| Requirements |
Print the part of the records that begins with the line containing "The image size is (1199, 408)." and ends with the line containing "Looking at the screenshot, I should pos(489,149).", keeping every line the same, both end lines included.

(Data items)
Start

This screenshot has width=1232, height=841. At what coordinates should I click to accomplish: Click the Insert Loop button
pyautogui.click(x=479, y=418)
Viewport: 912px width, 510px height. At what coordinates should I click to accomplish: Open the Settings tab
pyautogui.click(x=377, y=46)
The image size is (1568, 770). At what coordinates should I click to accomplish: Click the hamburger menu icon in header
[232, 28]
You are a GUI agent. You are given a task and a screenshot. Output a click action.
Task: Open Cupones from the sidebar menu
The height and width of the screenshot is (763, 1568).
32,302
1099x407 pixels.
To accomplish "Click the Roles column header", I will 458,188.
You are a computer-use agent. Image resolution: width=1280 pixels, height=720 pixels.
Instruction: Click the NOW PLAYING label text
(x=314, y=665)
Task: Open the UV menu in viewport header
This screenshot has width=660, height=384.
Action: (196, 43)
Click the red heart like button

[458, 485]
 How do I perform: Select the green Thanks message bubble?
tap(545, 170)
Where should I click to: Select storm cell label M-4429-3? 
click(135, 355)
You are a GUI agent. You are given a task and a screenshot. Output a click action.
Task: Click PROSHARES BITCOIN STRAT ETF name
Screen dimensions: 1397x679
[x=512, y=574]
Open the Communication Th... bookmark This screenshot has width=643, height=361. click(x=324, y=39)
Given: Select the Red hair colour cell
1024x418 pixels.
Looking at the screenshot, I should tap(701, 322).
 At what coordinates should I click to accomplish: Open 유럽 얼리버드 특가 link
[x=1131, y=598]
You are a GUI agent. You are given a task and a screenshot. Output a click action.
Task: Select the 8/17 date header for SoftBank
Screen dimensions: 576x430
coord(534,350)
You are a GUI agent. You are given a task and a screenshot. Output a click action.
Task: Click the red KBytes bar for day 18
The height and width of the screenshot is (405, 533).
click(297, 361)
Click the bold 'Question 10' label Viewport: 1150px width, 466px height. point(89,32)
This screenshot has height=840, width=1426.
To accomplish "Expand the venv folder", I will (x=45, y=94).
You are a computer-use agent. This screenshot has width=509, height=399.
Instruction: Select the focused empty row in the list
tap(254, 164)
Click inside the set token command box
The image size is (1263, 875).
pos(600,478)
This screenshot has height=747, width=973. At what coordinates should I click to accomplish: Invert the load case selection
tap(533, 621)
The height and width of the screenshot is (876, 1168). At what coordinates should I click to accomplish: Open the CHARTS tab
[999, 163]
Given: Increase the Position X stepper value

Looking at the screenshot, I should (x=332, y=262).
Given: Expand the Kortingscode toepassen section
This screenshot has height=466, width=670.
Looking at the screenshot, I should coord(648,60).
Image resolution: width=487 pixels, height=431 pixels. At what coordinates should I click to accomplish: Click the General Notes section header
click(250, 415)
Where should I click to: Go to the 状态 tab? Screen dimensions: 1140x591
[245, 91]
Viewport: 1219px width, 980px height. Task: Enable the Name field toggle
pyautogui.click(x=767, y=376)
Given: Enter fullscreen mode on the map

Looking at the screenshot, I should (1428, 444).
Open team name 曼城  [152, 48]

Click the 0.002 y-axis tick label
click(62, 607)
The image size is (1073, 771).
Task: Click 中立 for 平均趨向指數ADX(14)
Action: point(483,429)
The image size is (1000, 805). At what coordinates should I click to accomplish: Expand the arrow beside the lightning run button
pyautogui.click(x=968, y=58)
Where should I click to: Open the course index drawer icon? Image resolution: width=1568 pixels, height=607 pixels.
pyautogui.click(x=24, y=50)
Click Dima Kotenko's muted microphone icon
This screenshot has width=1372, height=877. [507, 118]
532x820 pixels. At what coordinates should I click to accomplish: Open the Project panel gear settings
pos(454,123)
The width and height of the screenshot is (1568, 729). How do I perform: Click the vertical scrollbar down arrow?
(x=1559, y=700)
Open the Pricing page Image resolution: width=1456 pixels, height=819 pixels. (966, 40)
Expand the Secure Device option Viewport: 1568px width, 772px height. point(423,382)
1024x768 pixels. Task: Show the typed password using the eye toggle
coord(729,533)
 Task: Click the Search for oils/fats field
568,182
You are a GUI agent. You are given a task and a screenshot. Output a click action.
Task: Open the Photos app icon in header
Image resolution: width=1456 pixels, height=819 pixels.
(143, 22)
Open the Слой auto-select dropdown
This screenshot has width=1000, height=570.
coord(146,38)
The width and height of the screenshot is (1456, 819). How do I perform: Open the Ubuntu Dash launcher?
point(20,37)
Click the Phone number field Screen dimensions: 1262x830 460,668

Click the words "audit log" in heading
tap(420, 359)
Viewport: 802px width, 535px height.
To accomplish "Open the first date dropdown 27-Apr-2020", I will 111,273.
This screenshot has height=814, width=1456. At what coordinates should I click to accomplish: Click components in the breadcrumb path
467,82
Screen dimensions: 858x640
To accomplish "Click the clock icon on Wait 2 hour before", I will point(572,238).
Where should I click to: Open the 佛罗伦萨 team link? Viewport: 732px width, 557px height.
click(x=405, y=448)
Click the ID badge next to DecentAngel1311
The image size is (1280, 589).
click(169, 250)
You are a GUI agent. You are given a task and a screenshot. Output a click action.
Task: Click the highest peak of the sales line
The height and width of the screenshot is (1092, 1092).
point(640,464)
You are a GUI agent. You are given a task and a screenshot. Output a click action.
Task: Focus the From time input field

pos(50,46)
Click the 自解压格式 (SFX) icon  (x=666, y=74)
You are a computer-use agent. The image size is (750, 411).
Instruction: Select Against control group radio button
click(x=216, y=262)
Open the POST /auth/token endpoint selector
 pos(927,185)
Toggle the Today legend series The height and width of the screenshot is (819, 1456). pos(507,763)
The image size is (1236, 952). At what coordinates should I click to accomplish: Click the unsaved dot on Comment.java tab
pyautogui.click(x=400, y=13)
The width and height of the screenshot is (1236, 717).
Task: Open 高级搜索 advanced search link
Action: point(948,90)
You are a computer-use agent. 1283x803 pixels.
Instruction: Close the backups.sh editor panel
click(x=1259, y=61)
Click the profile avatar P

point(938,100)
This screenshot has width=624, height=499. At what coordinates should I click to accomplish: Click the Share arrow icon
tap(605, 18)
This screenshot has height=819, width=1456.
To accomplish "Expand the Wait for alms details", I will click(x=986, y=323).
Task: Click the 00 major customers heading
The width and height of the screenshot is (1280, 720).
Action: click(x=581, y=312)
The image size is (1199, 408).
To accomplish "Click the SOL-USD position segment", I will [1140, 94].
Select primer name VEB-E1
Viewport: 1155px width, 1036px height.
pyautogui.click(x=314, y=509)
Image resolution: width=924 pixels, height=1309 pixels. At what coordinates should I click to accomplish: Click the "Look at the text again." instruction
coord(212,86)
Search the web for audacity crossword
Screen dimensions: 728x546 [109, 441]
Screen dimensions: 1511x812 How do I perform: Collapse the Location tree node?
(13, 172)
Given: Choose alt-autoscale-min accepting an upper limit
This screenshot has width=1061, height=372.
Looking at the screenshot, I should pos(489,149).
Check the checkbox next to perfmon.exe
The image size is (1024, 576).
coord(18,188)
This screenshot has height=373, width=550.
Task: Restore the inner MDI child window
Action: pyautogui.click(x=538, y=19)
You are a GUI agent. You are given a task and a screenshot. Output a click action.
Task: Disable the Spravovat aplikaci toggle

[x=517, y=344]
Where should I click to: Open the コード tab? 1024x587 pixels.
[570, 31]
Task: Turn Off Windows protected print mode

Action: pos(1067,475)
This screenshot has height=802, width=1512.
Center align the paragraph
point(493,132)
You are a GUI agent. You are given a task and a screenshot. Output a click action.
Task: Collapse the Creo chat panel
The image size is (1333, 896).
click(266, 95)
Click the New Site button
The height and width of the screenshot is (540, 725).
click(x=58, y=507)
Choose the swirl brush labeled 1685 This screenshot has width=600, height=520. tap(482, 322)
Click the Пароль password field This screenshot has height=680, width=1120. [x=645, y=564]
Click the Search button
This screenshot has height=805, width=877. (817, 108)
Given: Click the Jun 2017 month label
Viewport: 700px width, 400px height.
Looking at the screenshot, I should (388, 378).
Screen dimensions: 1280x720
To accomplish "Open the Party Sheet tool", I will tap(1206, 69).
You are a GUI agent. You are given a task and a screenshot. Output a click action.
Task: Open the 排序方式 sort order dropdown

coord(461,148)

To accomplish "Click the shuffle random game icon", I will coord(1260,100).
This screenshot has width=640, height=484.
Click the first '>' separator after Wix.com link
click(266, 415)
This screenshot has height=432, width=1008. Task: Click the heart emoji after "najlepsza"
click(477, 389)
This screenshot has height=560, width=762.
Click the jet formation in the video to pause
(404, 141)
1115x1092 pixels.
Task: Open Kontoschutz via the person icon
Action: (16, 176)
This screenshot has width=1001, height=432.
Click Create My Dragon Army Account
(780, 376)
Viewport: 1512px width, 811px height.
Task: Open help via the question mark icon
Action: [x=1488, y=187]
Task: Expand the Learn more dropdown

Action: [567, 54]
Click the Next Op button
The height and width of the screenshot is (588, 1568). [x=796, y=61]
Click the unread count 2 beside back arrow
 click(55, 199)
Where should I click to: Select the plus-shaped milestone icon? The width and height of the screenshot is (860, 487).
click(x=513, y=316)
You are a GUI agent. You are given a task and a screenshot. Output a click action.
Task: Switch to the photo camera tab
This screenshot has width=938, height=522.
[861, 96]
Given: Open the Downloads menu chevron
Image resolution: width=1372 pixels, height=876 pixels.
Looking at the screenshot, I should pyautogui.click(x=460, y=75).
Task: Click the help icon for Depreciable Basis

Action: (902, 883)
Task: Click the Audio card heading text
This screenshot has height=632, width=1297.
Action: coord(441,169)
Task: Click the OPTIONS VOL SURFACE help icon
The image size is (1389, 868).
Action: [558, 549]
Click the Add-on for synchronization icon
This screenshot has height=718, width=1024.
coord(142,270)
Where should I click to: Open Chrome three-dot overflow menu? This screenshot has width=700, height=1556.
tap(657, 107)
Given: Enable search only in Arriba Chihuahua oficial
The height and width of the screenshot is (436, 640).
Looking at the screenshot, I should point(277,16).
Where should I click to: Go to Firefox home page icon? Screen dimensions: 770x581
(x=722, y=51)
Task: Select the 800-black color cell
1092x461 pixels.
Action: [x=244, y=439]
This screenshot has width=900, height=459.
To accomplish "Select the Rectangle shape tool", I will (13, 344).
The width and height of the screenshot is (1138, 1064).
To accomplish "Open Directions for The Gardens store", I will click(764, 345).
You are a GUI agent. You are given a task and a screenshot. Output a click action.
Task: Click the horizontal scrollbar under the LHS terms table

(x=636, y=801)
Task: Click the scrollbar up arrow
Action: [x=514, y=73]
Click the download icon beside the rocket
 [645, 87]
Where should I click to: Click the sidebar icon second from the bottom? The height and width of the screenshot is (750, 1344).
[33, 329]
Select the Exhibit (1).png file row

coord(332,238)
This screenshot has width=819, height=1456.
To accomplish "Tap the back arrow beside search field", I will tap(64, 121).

End

| The result |
The image size is (1199, 408).
To accomplish "Click the SOL-USD position segment", I will [1140, 94].
Select primer name VEB-E1
Viewport: 1155px width, 1036px height.
pyautogui.click(x=314, y=509)
Image resolution: width=924 pixels, height=1309 pixels. At what coordinates should I click to accomplish: Click the "Look at the text again." instruction
coord(212,86)
Search the web for audacity crossword
Screen dimensions: 728x546 [109, 441]
Screen dimensions: 1511x812 How do I perform: Collapse the Location tree node?
(13, 172)
Given: Choose alt-autoscale-min accepting an upper limit
This screenshot has width=1061, height=372.
Looking at the screenshot, I should pos(489,149).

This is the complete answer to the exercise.